La sola presenza di Klay nell’angolo apre a Curry la via verso il ferro.

Il rientro di Thompson consentirà poi a Steve Kerr una maggior flessibilità dal punto di vista tattico, fattore non secondario perché in grado di contenere i rischi derivanti da una fase offensiva che nelle ultime due stagioni gravitava interamente attorno alle prestazioni di Curry. Con gli Splash Brothers sul parquet gli Warriors potranno riproporre la soluzione sperimentata a inizio del ciclo vincente con Iguodala come playmaker de facto, resa letale dall’aggiunta di Durant e ora affidata a Wiggins e Porter – oltre ovviamente a Green – in cui sia Curry che Thompson iniziano l’azione lontano dalla palla allargando così il campo e mandando in seria difficoltà le difese avversarie, mai davvero abituate a fare fronte a così tanta attività lontano dalla zona delle operazioni.

Con la difesa preoccupata dai movimenti degli Splash Brothers si aprono spazi e Wiggins ne approfitta.

Se non è rotto, non aggiustarlo

Come detto, gli Warriors che hanno appena ritrovato Thompson vantavano senza di lui il miglior rercord della lega e quindi, in linea teorica, l’innesto di un elemento del calibro del cinque volte All-Star potrebbe alterare gli equilibri di una squadra già lanciatissima perché, come recita un vecchio motto parecchio popolare negli Stati Uniti e spesso citato in casi simili, “if it ain’t broke, don’t fix it”. Qui, tuttavia, il rischio di compromettere la linearità del percorso della squadra appare minimo.
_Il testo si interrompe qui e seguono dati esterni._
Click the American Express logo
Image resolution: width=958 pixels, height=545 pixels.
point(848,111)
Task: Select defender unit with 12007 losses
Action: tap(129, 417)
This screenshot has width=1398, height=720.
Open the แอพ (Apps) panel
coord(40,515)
Un po' perché Thompson, nonostante la lunghissima assenza, è parte integrante, anzi parte fondativa di quel sistema che gli Warriors, dopo qualche tentennamento durante la scorsa stagione, hanno riabbracciato con successo negli ultimi mesi. E un po' perché Klay è l’epitome del giocatore altruista, portato quasi per natura a sacrificare gloria personale e ego sull’altare del successo di squadra, senza richiedere per sé palloni o, ancor peggio, palleggi.
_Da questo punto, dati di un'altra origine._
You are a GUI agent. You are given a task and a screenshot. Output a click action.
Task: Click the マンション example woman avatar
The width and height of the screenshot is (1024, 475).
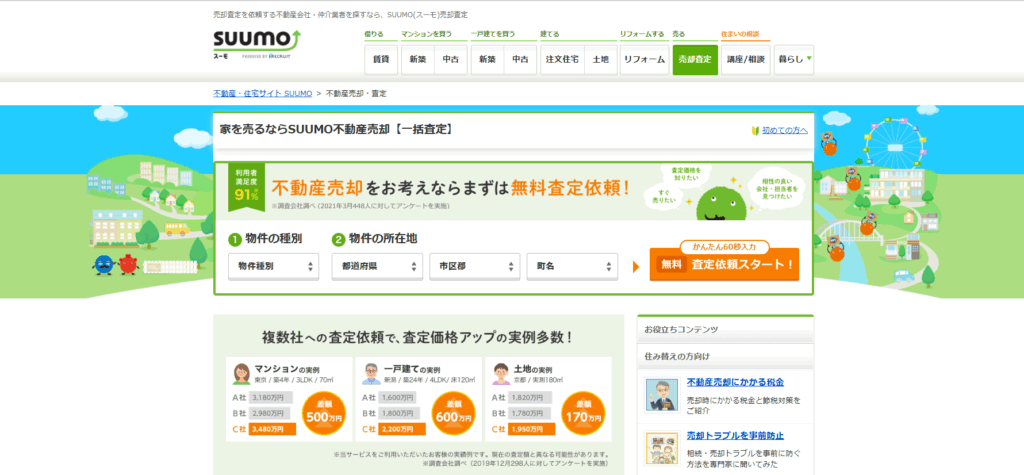coord(241,374)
Di certo però ieri notte non è stato timido: “18 tiri in 20 minuti, non è cambiato niente!”, classic Klay.

Certo, le incognite non mancano, dalla tenuta fisica dopo lo stop di due anni e mezzo alla spada di Damocle della pandemia che incombe su Golden State come sul resto della lega, ma nel frattempo la partita contro Cleveland ci ha restituito uno dei protagonisti più amati nella NBA degli ultimi anni. Adesso, per il giocatore e per gli Warriors, inizia una lunga battaglia che nelle aspettative di dirigenza, proprietà e tifosi dovrebbe durare almeno fino al prossimo giugno inoltrato. Una battaglia che Klay Thompson, tra le altre cose provetto scacchistica, si giocherà mossa dopo mossa, con la voglia di recuperare il tempo perduto ma anche con la pazienza di chi ha avuto la forza di attendere un momento che sembrava non arrivare più e che ora vuole assaporare ogni azione, ogni pallone giocato, ogni canestro.